I felt my stomach twist into tight knots at his words. I knew. “Daddy, are you drunk?” I questioned, bowing my head to keep the tears in my eyes hidden. I moved tentatively around dad when he was like this because to be truthful I was scared of him back then. I shouldn’t have been though because it was the alcohol making him the way he was. It wasn’t really him.

“Really! Am I drunk?” dad said sarcastically, “You can’t even define the word the word ‘drunk’ so I would be careful if I were you.”

A sharp chill ran along my spine. Dad had never spoken to me in that way before. Dad was too busy drowning his sorrows to take any notice of his daughters. I clapped my hand over my mouth to stop me blurting something out to my dad that I would later regret. I promised myself that I would never drink no matter how much pain arrived on my doorstep. My dad is a good man, but when his body is full of alcohol there are no words to describe him.

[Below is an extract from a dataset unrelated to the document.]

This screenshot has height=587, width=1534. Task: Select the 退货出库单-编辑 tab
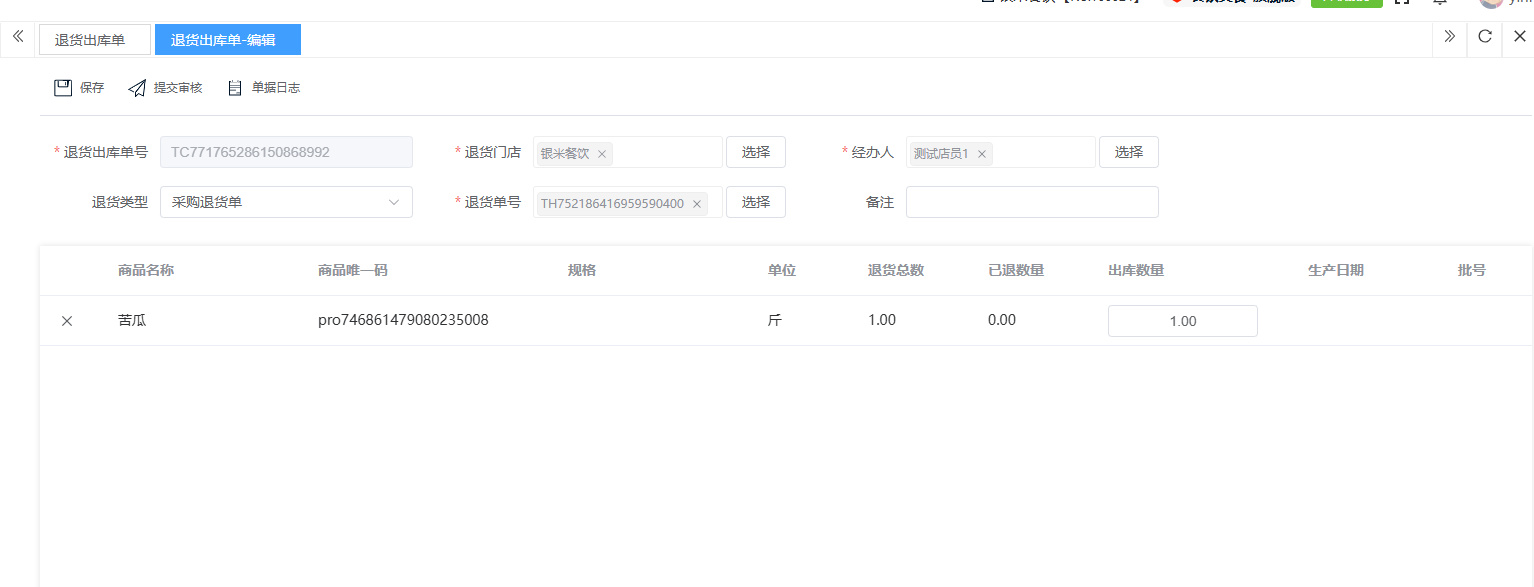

I turned away from my father, with Belle in my arms. I knew that if he wasn’t going to be a responsible parent I would have to be. When he asked where I was going I felt like screaming “Away from you!” because if he was going to throw vague sarcastic answers at me, I was going to do the same. It was kind of like a game and I am sure two could play that game.

I made my way up the stairs, knowing that Belle couldn’t speak much yet, but at least she would listen unlike dad. Dad always told me that I should make more friends and stop spending time alone. He said it as if there was a fragrance of friendship in the air, putting you under a trance until you befriended another person. Mum understood though that it wasn’t simple, not for me anyway.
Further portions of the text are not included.